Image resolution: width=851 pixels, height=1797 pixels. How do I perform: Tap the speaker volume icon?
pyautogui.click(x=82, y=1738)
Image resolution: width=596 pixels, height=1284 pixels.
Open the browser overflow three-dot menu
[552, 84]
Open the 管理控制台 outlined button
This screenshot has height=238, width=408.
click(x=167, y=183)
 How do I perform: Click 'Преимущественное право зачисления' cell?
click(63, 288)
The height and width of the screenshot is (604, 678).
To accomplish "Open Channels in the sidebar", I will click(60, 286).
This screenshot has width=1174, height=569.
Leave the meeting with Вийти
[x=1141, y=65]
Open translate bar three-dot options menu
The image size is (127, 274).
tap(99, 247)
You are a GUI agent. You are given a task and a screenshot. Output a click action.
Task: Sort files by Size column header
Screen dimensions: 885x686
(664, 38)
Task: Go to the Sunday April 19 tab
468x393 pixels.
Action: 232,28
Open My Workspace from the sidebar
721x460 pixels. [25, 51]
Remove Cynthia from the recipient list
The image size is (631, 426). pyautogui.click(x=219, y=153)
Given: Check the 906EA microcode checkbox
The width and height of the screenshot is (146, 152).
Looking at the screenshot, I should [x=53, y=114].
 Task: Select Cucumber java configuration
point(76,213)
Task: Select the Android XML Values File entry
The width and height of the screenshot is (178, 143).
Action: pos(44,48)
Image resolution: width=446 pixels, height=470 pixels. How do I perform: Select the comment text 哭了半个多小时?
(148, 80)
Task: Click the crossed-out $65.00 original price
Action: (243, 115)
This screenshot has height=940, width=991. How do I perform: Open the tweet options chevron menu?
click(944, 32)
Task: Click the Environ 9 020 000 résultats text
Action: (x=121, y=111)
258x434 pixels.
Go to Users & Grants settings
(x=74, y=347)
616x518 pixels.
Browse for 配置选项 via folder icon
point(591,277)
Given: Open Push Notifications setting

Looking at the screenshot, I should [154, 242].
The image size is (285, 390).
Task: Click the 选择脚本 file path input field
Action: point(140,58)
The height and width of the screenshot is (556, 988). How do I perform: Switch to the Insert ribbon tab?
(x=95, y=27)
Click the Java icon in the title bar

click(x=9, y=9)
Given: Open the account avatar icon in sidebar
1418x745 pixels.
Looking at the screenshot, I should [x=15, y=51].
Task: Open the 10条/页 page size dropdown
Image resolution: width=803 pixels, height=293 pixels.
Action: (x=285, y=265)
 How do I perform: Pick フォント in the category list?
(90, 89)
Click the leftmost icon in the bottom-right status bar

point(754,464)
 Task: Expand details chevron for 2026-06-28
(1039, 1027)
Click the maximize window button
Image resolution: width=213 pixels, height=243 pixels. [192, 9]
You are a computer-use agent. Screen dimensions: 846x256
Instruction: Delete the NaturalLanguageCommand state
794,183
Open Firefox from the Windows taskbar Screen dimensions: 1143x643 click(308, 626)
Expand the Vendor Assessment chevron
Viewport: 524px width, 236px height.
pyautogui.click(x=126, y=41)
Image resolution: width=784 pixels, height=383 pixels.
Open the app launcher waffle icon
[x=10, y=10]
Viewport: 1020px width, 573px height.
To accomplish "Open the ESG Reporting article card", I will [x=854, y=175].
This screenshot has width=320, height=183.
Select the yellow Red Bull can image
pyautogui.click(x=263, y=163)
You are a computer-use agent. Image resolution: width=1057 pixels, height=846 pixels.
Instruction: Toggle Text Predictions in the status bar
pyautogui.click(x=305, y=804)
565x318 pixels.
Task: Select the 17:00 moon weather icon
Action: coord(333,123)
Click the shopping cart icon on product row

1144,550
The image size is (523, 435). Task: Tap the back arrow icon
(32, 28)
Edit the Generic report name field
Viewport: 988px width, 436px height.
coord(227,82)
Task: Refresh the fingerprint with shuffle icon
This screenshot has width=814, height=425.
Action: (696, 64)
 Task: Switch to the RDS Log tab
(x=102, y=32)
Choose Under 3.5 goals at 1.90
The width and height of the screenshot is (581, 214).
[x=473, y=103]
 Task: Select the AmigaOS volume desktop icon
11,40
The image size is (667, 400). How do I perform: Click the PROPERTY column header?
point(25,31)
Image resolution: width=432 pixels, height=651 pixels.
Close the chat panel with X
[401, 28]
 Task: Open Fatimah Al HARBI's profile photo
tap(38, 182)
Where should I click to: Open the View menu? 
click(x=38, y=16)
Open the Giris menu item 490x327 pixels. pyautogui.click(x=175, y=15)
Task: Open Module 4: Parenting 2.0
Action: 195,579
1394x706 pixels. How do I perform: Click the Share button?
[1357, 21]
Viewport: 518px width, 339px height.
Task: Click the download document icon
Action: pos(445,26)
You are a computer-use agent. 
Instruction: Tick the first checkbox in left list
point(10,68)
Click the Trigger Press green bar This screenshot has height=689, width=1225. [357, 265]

• [Exercise requirements]: Your answer must be a single number, the count of lines in the data that hold the string "accomplish".

• [Exercise output]: 2